> ZU ERLEDIGENDE AUFGABE:
Kopieren Sie aus der folgenden Auflistung wortgetreu die Zeilen, beginnend mit der Zeile, die „Given: Click the“ enthält, und endend mit der Zeile, die „(1061, 236)“ enthält, beide einschließlich. Lassen Sie die Bilder in Ihrer Antwort weg.

(Gespeicherte Einträge aus einer Sammlung)
***

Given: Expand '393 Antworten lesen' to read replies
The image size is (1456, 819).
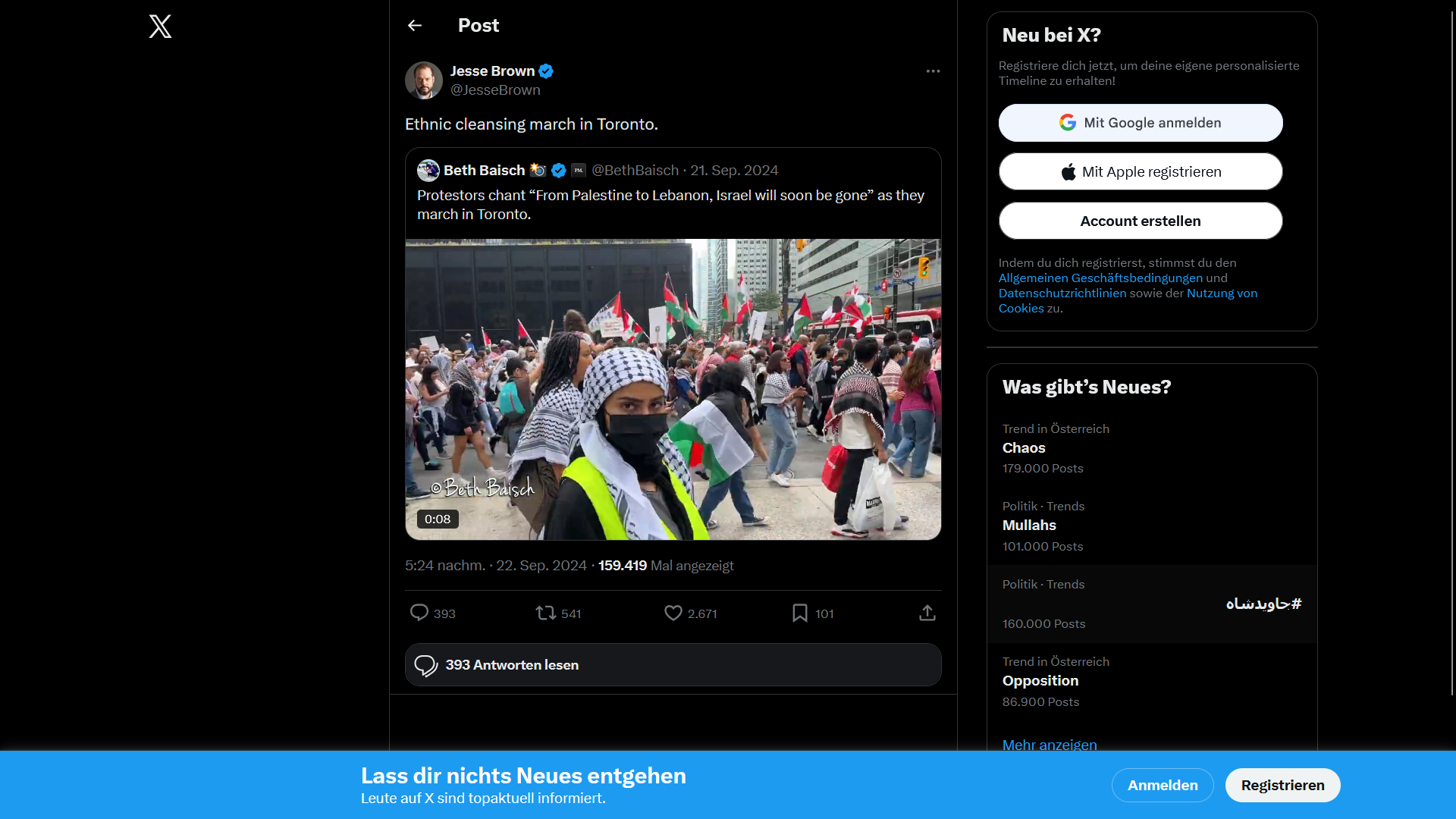Looking at the screenshot, I should tap(512, 664).
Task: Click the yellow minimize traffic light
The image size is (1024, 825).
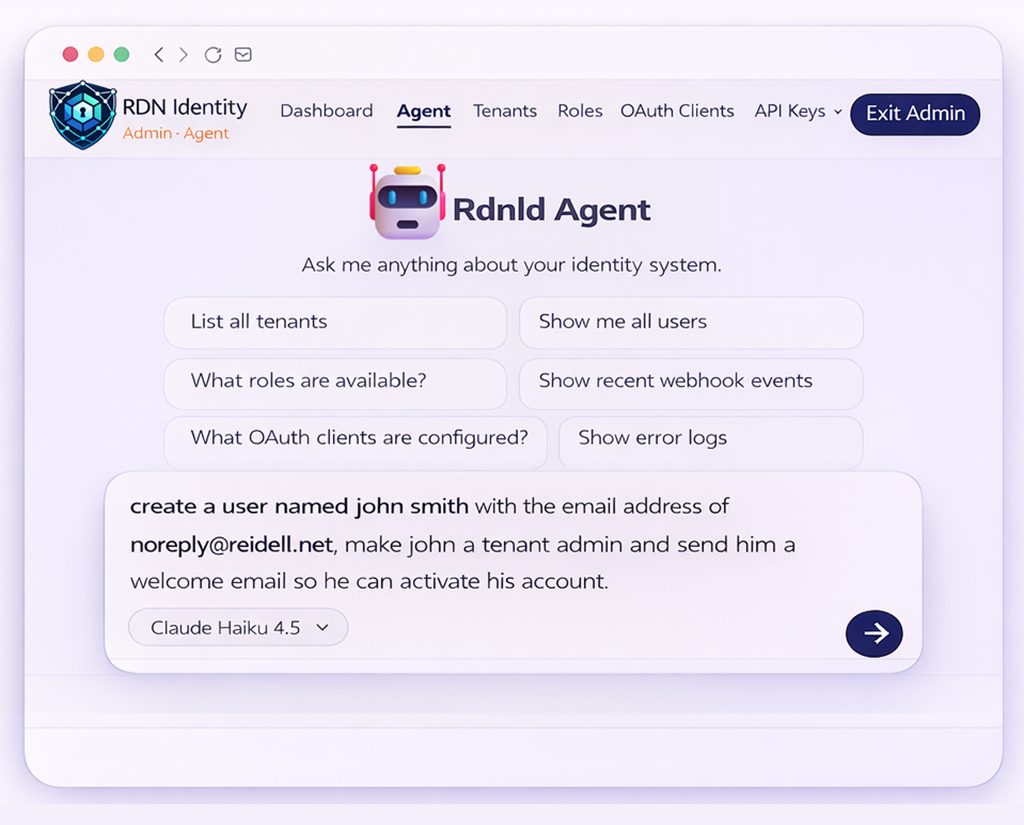Action: [96, 54]
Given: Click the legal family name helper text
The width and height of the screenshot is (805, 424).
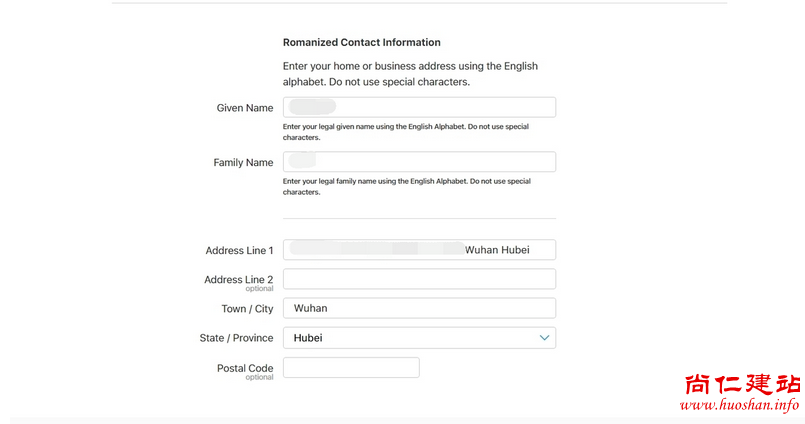Looking at the screenshot, I should pos(406,186).
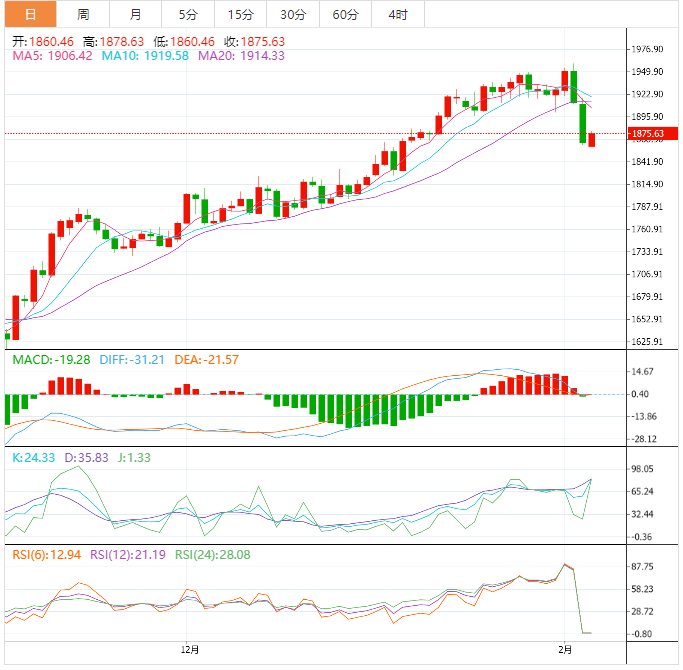Switch to the 4时 timeframe tab
Image resolution: width=683 pixels, height=670 pixels.
397,14
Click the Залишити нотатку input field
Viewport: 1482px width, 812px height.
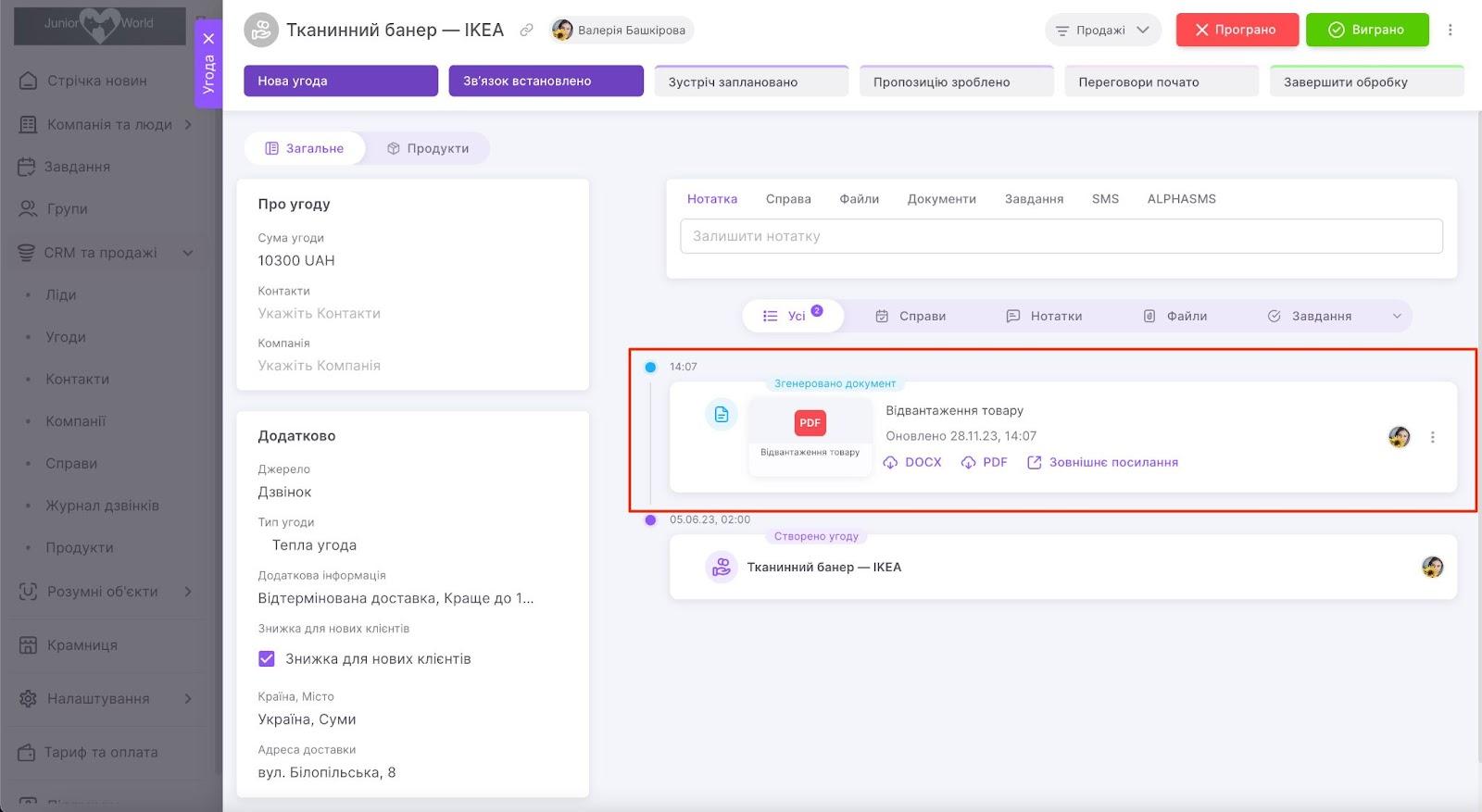(1061, 236)
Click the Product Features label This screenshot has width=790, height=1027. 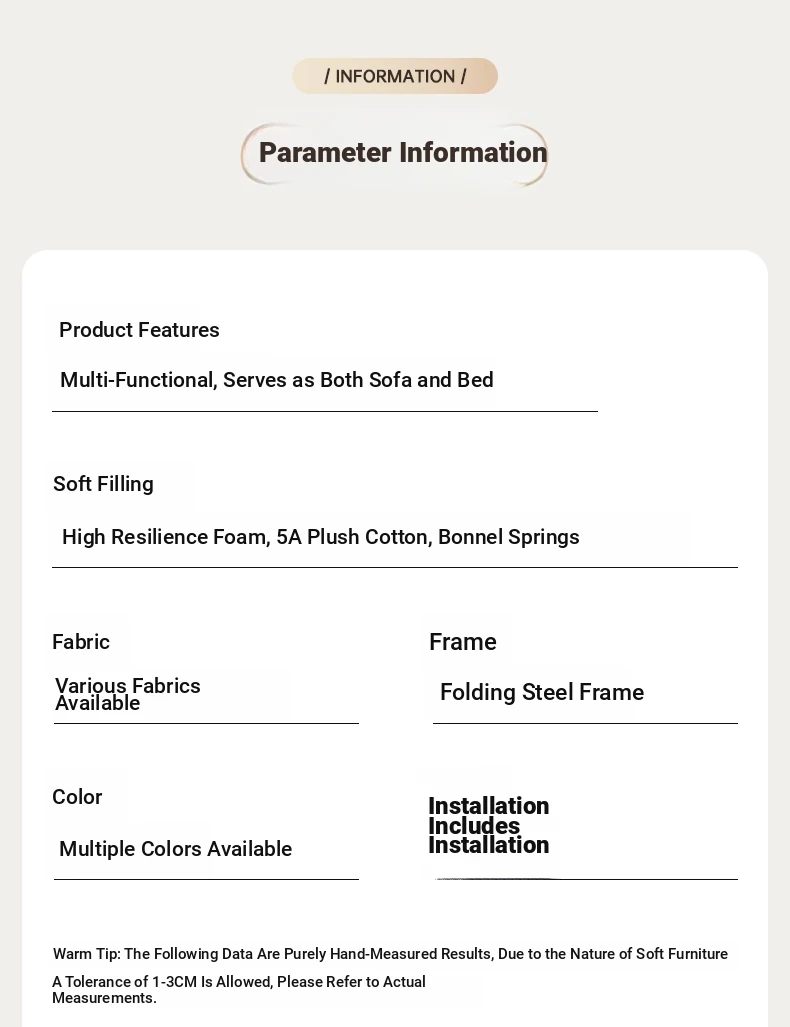139,330
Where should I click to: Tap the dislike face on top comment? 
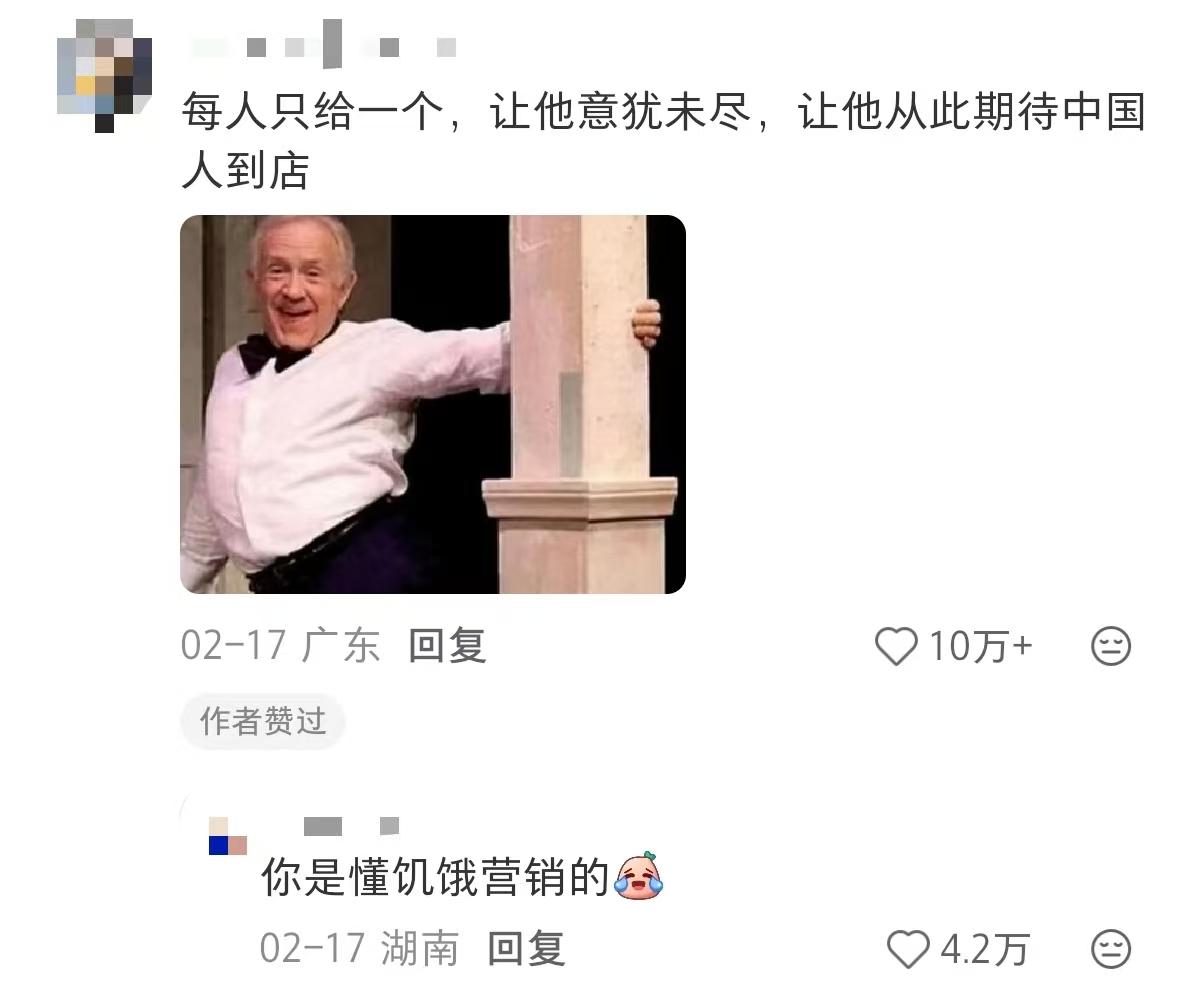coord(1110,647)
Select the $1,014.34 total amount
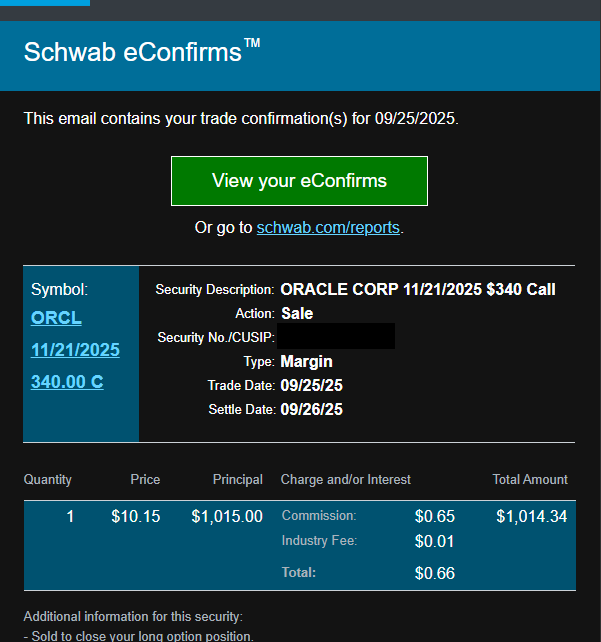Image resolution: width=601 pixels, height=642 pixels. [531, 517]
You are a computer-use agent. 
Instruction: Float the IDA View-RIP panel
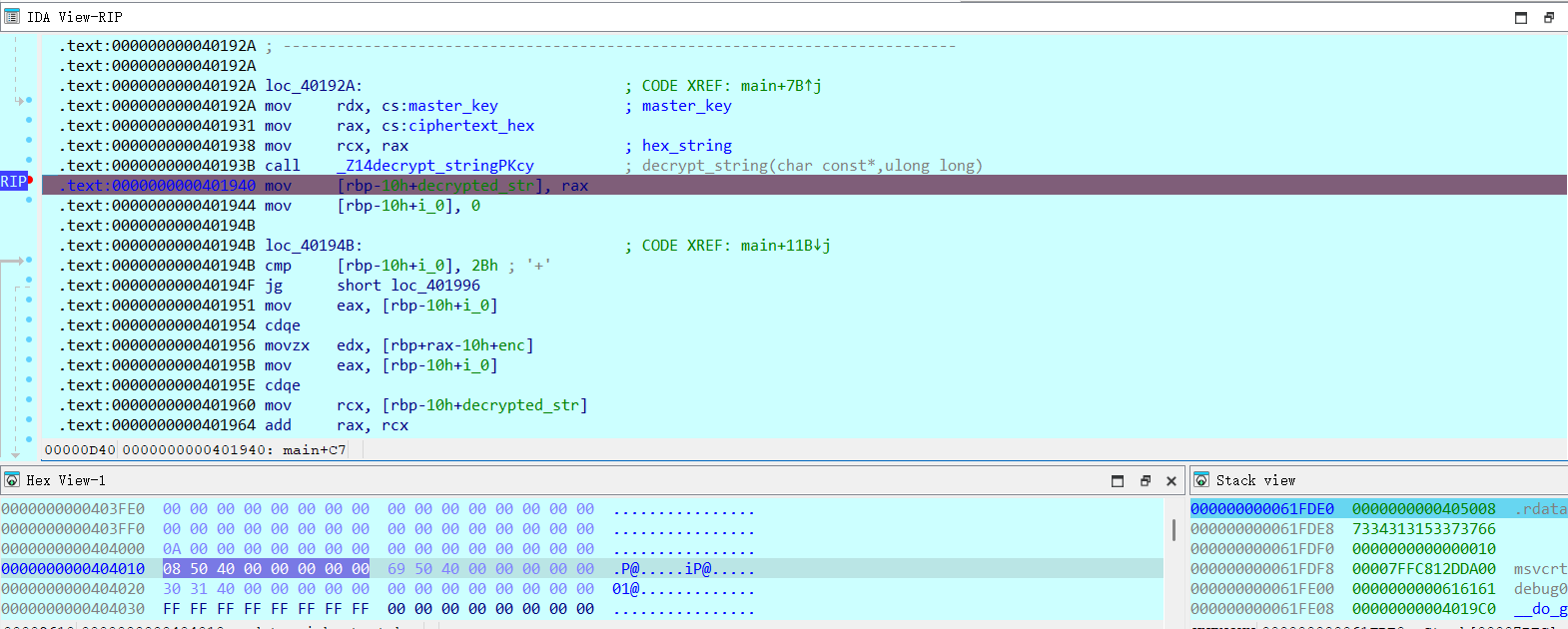(1549, 17)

***

> VOLLSTÄNDIGE ANTWORT:
Given: Click the legal family name helper text
The width and height of the screenshot is (805, 424).
Looking at the screenshot, I should pos(406,186).
Switch to the 4时 timeframe tab
Image resolution: width=683 pixels, height=670 pixels.
397,14
Click the Залишити нотатку input field
Viewport: 1482px width, 812px height.
(1061, 236)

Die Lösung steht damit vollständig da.